Materials and methods
Coupled finite element electromagnetic and thermal model validation was performed by comparing the results to experimental data obtained from temperatures measured in homogeneous agar gel phantoms exposed to an AMF at fixed frequency (155 ± 10 kHz). The validated model was applied to a three-dimensional (3D) rabbit liver built from computed tomography (CT) images to investigate the contribution of nanoparticle heating and nonspecific eddy current heating as a function of AMF amplitude.
Results
Computed temperatures from the model were in excellent agreement with temperatures calculated using the analytical method (error < 1%) and temperatures measured in phantoms (maximum absolute error <2% at each probe location). The 3D rabbit liver model for a fixed concentration of 5 mg Fe/cm3 of tumor revealed a maximum temperature ∼44 °C in tumor and ∼40 °C in liver at AMF amplitude of ∼12 kA/m (peak).
Conclusion
A validated coupled electromagnetic and thermal model was developed to estimate temperatures due to eddy current heating in homogeneous tissue phantoms. The validated model was successfully used to analyze temperature distribution in complex rabbit liver tumor geometry during MNH. In future, model validation should be extended to heterogeneous tissue phantoms, and include heat sink effects from major blood vessels.
Disclosure statement
R.I. and E.L. are inventors of nanoparticle patents. All patents are assigned to either the Johns Hopkins University or Aduro Biosciences, Inc.

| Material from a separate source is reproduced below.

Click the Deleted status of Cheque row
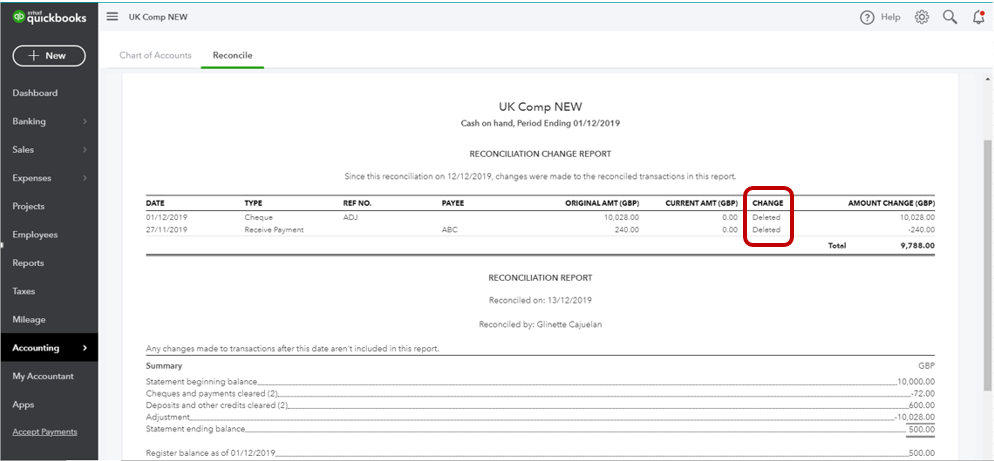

R.I. consults for Imagion Biosystems and Magnetic Insight and is a member of the Scientific Advisory Board of Imagion Biosystems. All other authors report no conflicts of interest. Additional financial support (A.A.) was provided by School of Science, Engineering, and Technology, the Pennsylvania State University – Harrisburg. The contents of this article is solely the responsibility of the authors and do not necessarily represent the official view of the Pennsylvania State University, Johns Hopkins University, JKTGF, NIH and other funding agencies.